Ces vérités, souvent éclipsées par des discours simplistes et à caractère idéologique , montrent que les entreprises ultramarines ne sont pas seulement responsables de la vie chère, mais font partie de la solution. Elles créent des emplois, soutiennent la consommation et contribuent à la cohésion sociale. Les fragiliser par des coupes budgétaires et une régulation inadaptée reviendrait à briser ce qui reste de dynamique entrepreneuriale dans des économies déjà vulnérables.
Les arbitrages budgétaires prévus pour 2026 apparaissent donc comme un contresens historique. La lutte contre la vie chère ne peut être dissociée de la bataille pour l’emploi. Sans un investissement public stable et adapté, l’objectif du plein emploi restera un mirage. L’appel des entreprises ultramarines est clair : il ne s’agit pas de refuser l’effort collectif de redressement des comptes publics, mais d’exiger une répartition équitable.

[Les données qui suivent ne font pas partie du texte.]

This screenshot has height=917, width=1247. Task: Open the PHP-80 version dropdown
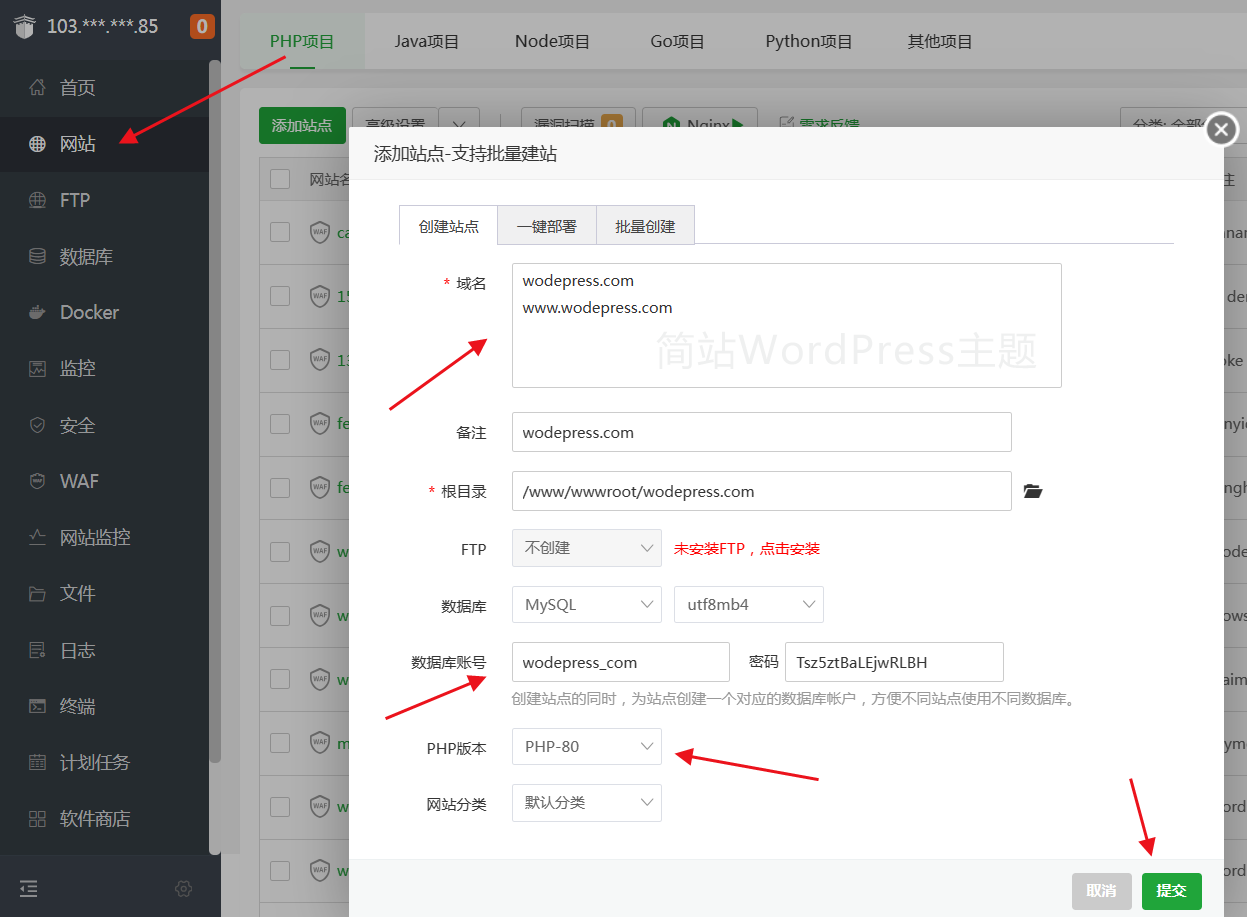click(586, 746)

Les Outre-mer ne peuvent être sacrifiés au nom d’une rigueur uniforme et aveugle qui ignore leurs spécificités.
Face à des inégalités persistantes — pauvreté deux fois plus élevée qu’en métropole, chômage endémique, revenus inférieurs et prix supérieurs —, il devient urgent de bâtir une politique cohérente et adaptée. Les entreprises ultramarines se disent prêtes à travailler avec l’État pour trouver des solutions pérennes. Mais elles attendent des engagements clairs, une vision de long terme et la reconnaissance de leur rôle stratégique. L’État doit trancher : veut-il accompagner le développement de ces territoires et leur donner les moyens financiers de résister aux tempêtes économiques, sociales et climatiques qui s’annoncent, ou persister dans une logique comptable qui risque de compromettre leur avenir et d’accroître une défiance déjà palpable ?
» Sé soulyé sèl ki sav si chosèt ni twou « .
Littéralement : C’est le soulier seul qui sait si la chaussette est trouée.
Moralité : Chacun sait où son soulier le blesse. A beau mentir qui vient de loin.